Dataset entries
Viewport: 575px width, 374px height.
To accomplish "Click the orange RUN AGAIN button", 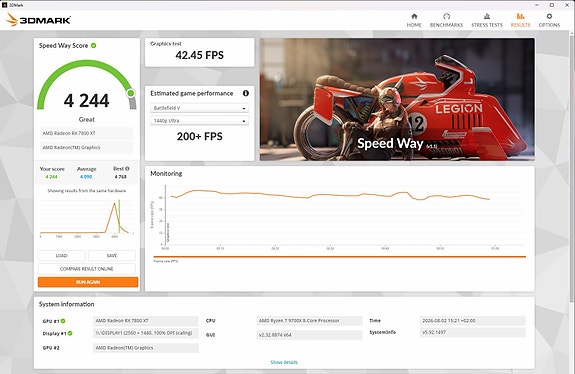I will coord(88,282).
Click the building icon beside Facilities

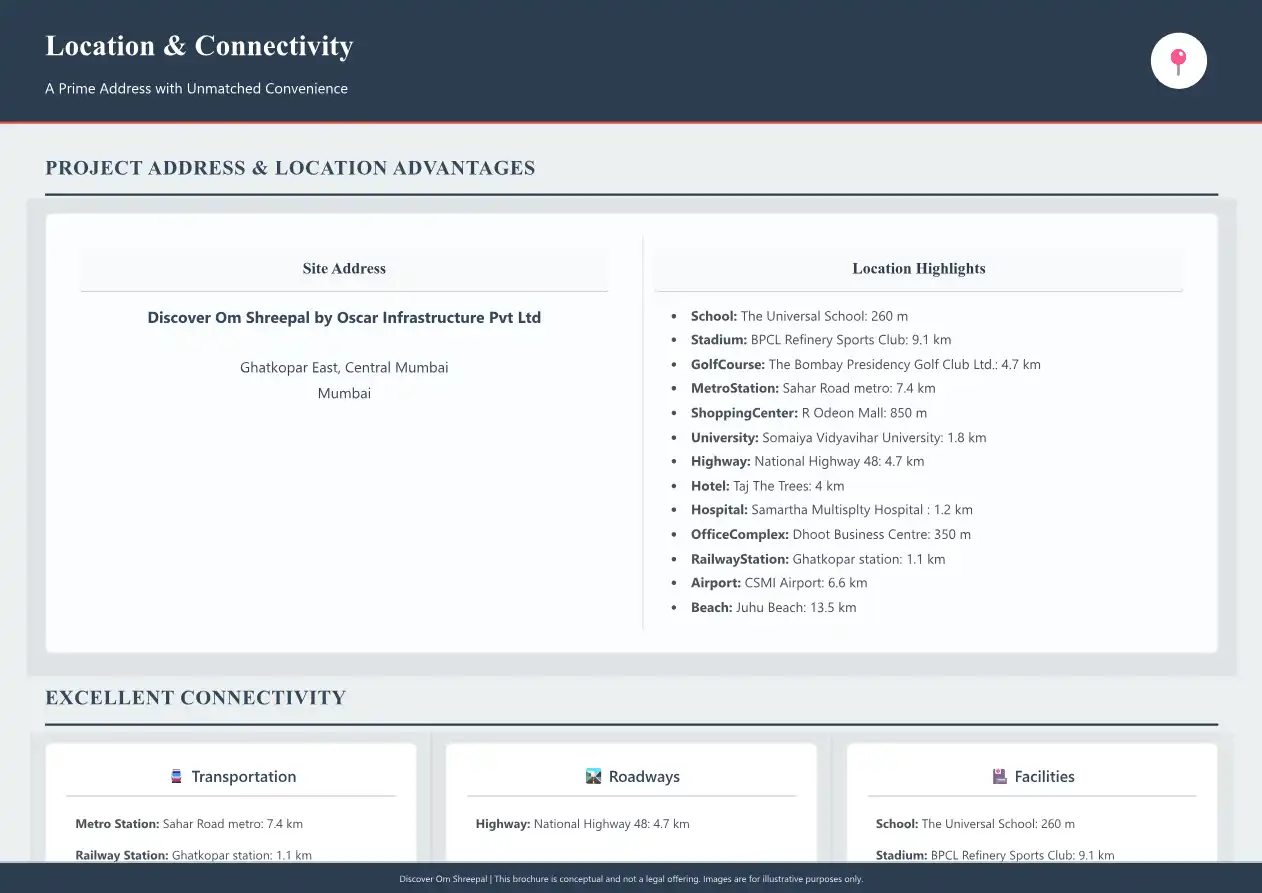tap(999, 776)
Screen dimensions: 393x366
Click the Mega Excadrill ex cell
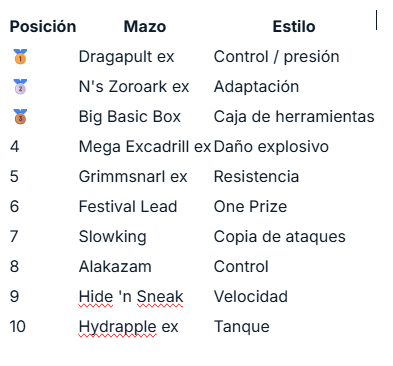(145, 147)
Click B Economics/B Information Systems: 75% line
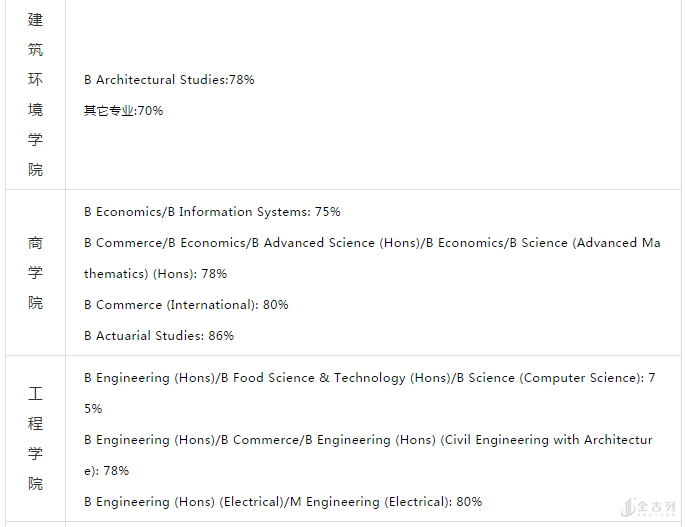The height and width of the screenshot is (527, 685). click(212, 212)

* * *

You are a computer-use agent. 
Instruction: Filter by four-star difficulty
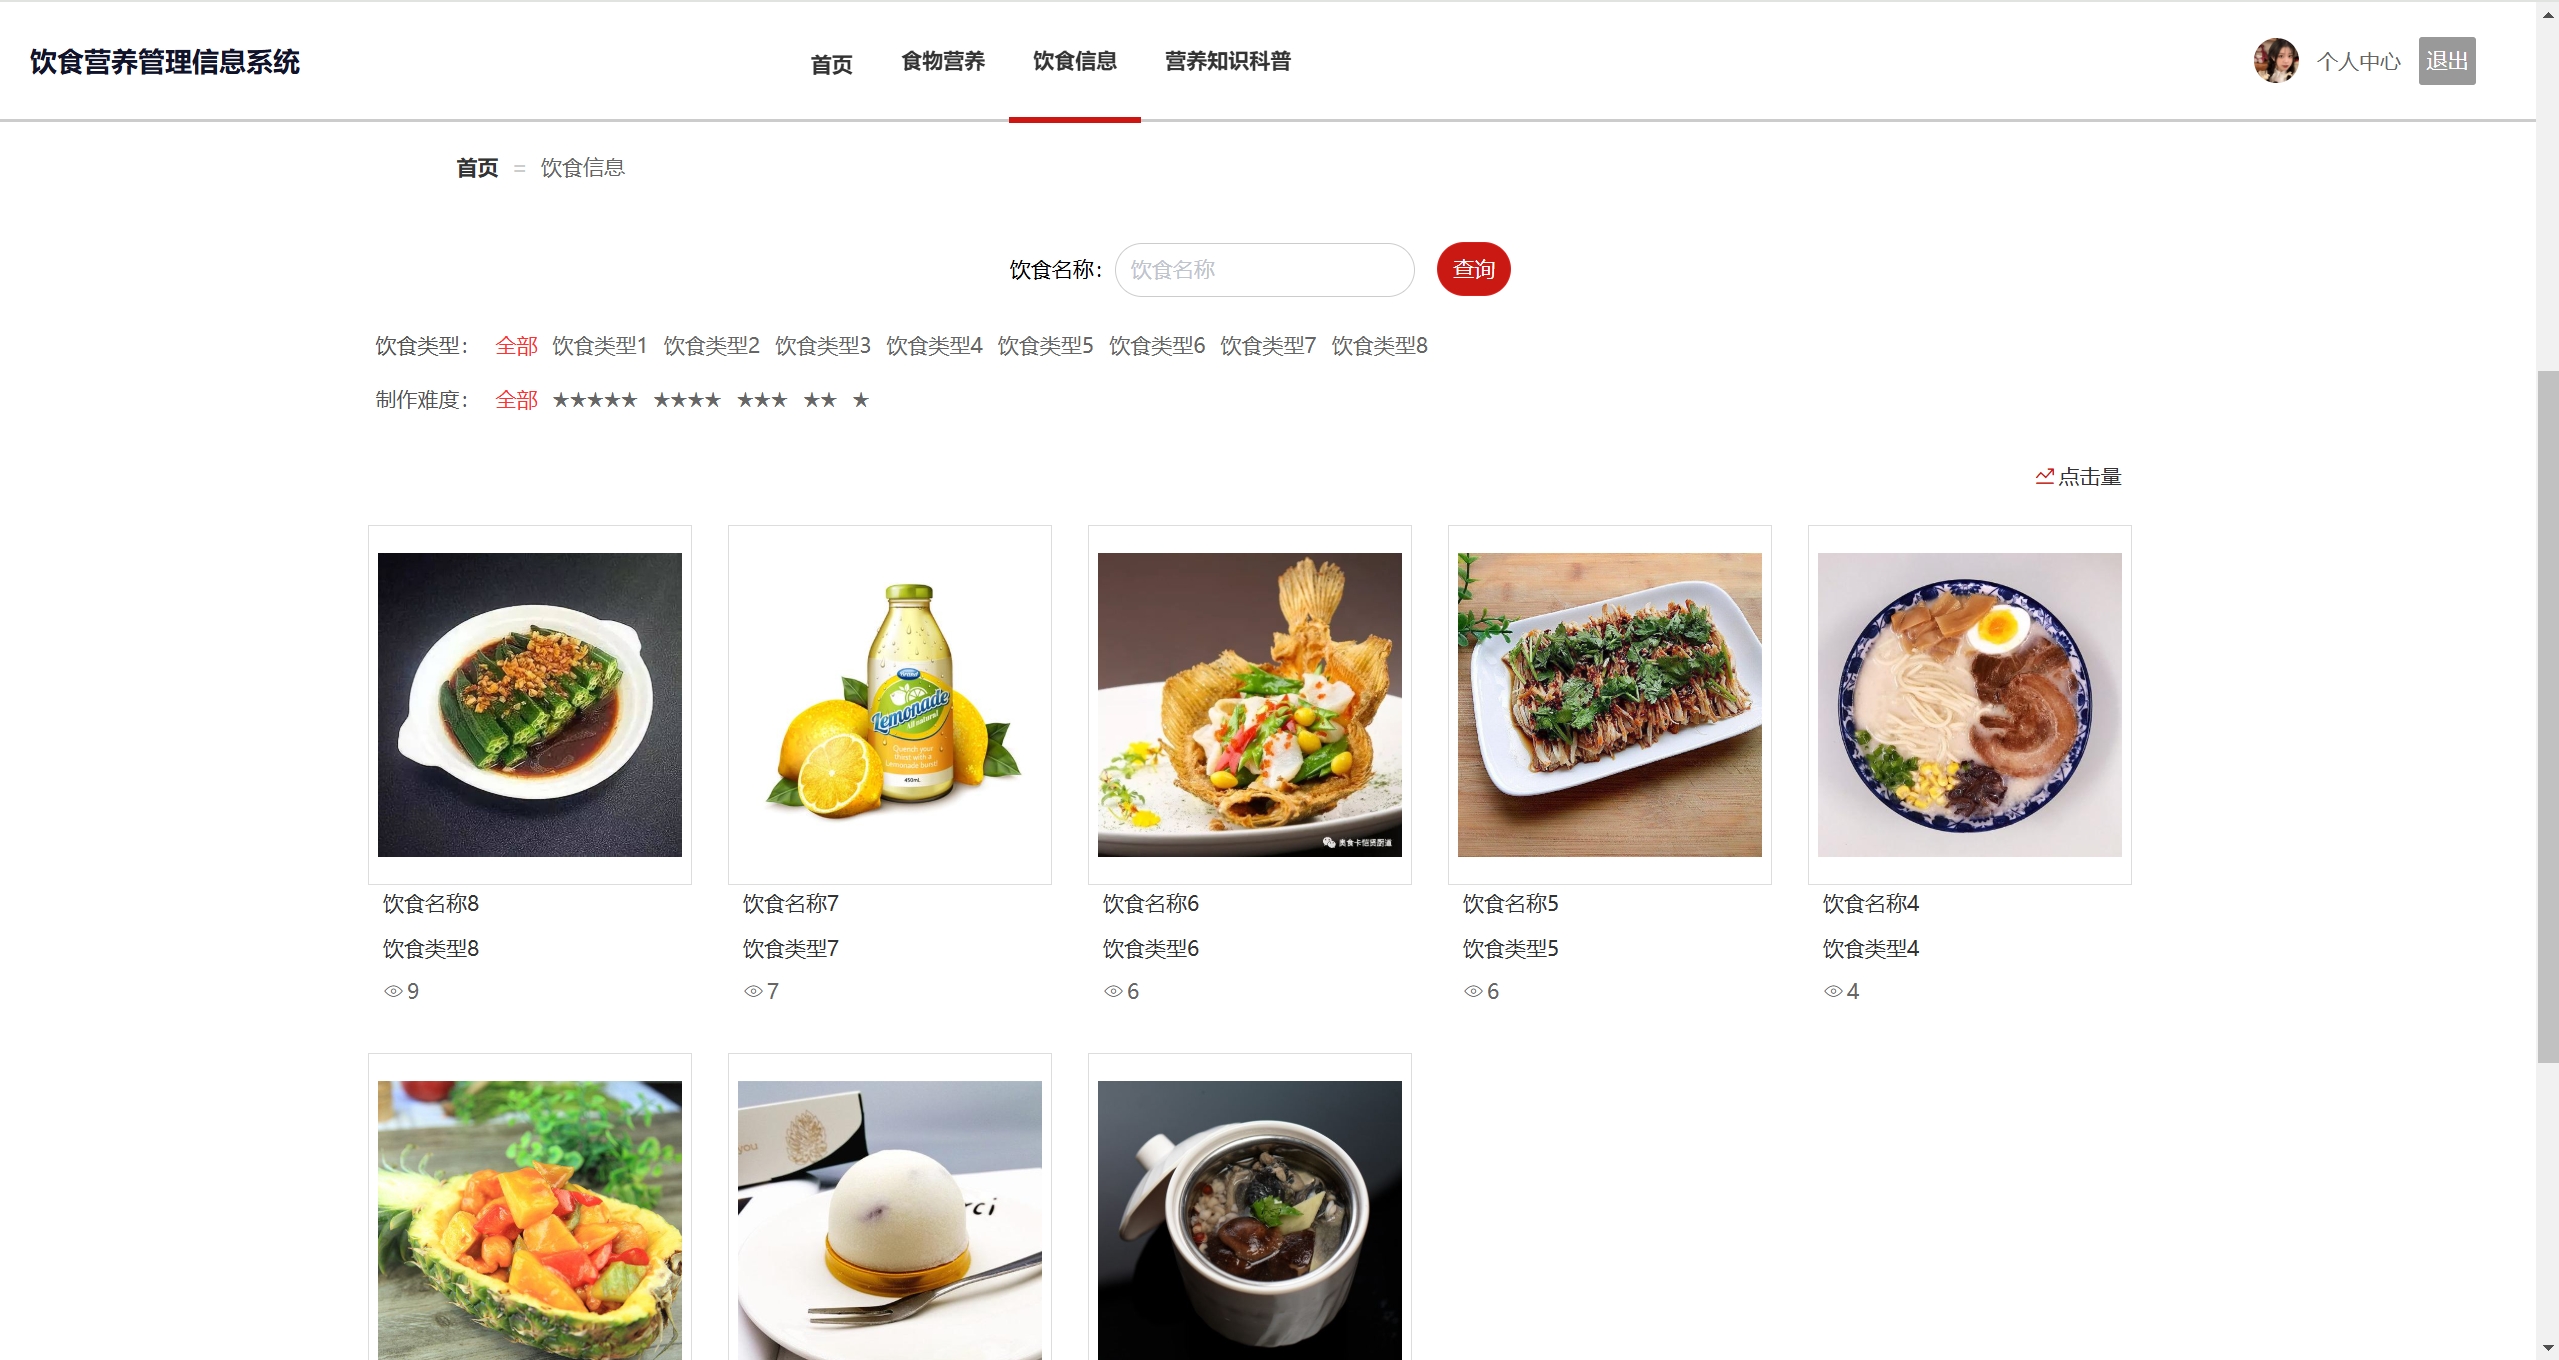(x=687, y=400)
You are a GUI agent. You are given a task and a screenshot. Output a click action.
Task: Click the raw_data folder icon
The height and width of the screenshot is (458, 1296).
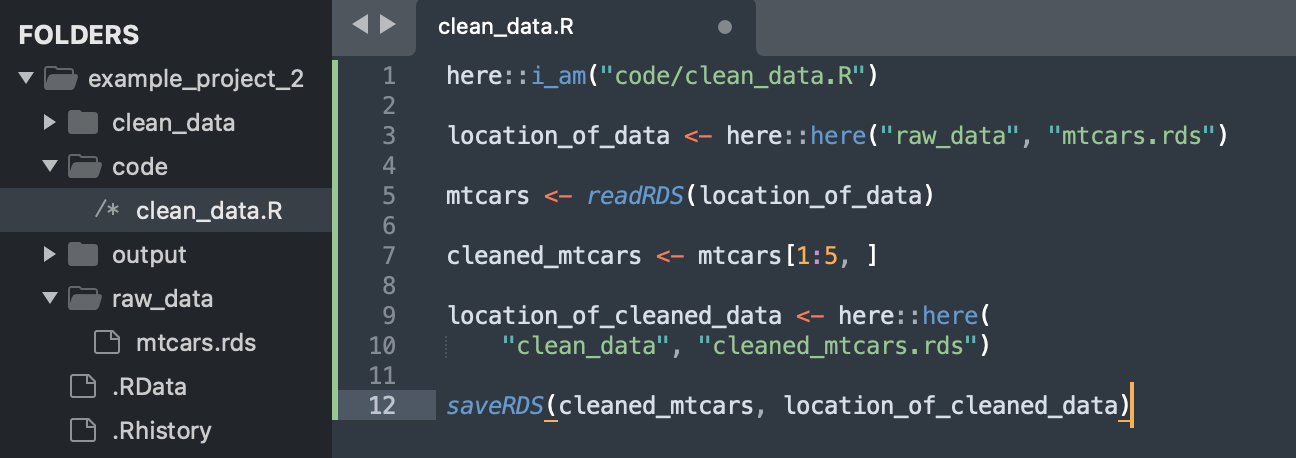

== What to do ==
Going by the data above, give back only the lines from the one containing "You are a computer-use agent." through the one containing "The height and width of the screenshot is (458, 1296).", exactly as they stand, both ends included and no images.

== Solution to the exercise ==
You are a computer-use agent. 
Instruction: Filter by four-star difficulty
(x=687, y=400)
You are a GUI agent. You are given a task and a screenshot. Output a click action.
Task: Click the raw_data folder icon
The height and width of the screenshot is (458, 1296).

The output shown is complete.